Municipal Property Tax

‘Impuesto sobre Bienes Inmuebles’ (IBI) is an annual property tax and is sometimes referred to as ‘contribuciones’. It is equivalent to local rates and is paid to the local authority for local council administration, education, sanitary services (including street and beach cleaning), social assistance, community infrastructure, sports and other amenities. Based on the ‘valor catastral’ of the property, rates vary from 0.4% to 1.1% depending upon the region.
 

Refuse Collection and Mains Drainage

An annual payment for refuse collection and local mains drainage (basura and alcantarillado) is also due, which can be combined with payment for water rates in areas that are not metered.
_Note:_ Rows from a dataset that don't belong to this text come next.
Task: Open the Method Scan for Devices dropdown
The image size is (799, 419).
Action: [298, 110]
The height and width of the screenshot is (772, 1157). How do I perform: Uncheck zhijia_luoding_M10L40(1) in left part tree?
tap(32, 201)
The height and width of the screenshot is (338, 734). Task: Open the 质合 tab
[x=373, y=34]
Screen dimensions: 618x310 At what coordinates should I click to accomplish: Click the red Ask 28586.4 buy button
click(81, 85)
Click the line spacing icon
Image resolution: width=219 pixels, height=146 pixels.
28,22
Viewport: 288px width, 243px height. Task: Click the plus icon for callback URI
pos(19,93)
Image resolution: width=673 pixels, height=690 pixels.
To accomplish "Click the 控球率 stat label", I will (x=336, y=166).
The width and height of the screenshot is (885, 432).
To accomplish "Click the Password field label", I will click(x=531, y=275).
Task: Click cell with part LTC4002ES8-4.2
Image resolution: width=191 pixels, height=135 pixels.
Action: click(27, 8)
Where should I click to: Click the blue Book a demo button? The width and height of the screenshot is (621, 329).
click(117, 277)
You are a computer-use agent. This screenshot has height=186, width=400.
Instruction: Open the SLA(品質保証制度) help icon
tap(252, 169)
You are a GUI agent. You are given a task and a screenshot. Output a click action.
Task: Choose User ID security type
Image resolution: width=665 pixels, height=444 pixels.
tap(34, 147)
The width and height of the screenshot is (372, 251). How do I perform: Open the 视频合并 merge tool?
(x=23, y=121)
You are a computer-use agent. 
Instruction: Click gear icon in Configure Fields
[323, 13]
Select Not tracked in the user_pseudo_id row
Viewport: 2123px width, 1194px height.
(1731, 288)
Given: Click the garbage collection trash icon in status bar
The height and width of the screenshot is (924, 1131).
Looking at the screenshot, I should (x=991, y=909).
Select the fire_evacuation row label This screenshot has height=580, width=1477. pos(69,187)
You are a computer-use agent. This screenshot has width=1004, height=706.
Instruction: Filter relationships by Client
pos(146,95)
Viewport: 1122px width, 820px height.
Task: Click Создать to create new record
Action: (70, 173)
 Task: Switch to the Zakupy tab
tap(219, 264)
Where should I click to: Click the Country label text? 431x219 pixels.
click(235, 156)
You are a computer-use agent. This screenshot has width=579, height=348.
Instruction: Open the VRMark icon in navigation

For those areas that are on water meters, paying directly to the water supplier, payment for refuse collection is likely to be a stand-alone annual payment, again payable to the local authority.
 

Community Tax

‘Comunidad de Propietarios’ are fees charged by the elected organisation or committee responsible for the running of the urbanisation on which a property is situated; they are a legal requirement and failure to pay can result in a fine or, in extreme circumstances, even the forced sale of your property. Amounts vary depending on location; they are likely to be higher on a larger development where the Comunidad is responsible for more services, such as a communal swimming pool and leisure facilities. As a very rough guideline, these charges may range between around 0.5% and 1.5% of the value of your property.
 

Capital Gains Tax

Historically residents and non-residents were treated differently in respect of capital gains tax liability; however on January 1st 2007 the new Income Tax Act came into force. This was largely due to EU pressure, after complaints from foreign taxpayers that they were being discriminated against under the previous system.

The Income Tax Act changed certain articles of the Non-Resident Income Tax Act, in particular, the capital gains tax rate which was reduced from 35% on net gain to 18%, in line with the rate of tax for residents.

Another significant amendment to the Act was the reduction in the amount of retention tax that a property purchaser must pay to the tax authorities on account of the potential capital gains tax liability of a non-resident seller. This has been reduced from the 5% of the declared purchase price to 3%.

To explain this further, when a non-resident sells their Spanish property the purchasers must pay 3% of the sales price directly to the Spanish tax authorities and will only pay to the seller 97% of the agreed price. This retention tax is effectively kept ‘on account’ by the Spanish tax authorities until the non-residents’ capital gains tax liability is calculated. Once the capital gain is determined, i.e. the profit less any inflationary considerations for the period that the property was owned, and the appropriate tax due is calculated, the Spanish tax authorities will deduct the retention tax from the capital gains tax due to be paid. If, the capital gains tax due on the sale of the Spanish property is more than the 3% retention tax the seller has to pay the difference. If, however the capital gains tax liable on the sale of the Spanish property is less than the 3% retention tax the difference will be refunded by the Spanish tax authorities.
 

Plusvalia

Plusvalia is a tax levied by the local Town Hall and is paid on the sale of a property or piece of land. It is based on a combination of the area where the property is located, the size of the plot, and on the ‘valor catastral’. It is, in essence, a tax on the increase in value of the land, which by law, the seller is obliged to pay; however it is common practice for the parties to negotiate and write into the sales contract, who will pay the amount due.
 

Property Transfer Tax

For a residential property sold from a developer for the first time, transfer tax of 7% is due, and in the case of plots of land without existing built property, the figure is 16%. Both transfers are also subject to Stamp Duty of 1%.

On resale properties the transfer tax is set at either 6% or 7% depending on the region. The Province of Granada, in the region of Andalucía, is subject to 7% transfer tax.
 

Value Added Tax

The Spanish equivalent of VAT is I.V.A, and is charged at 16% on goods and services.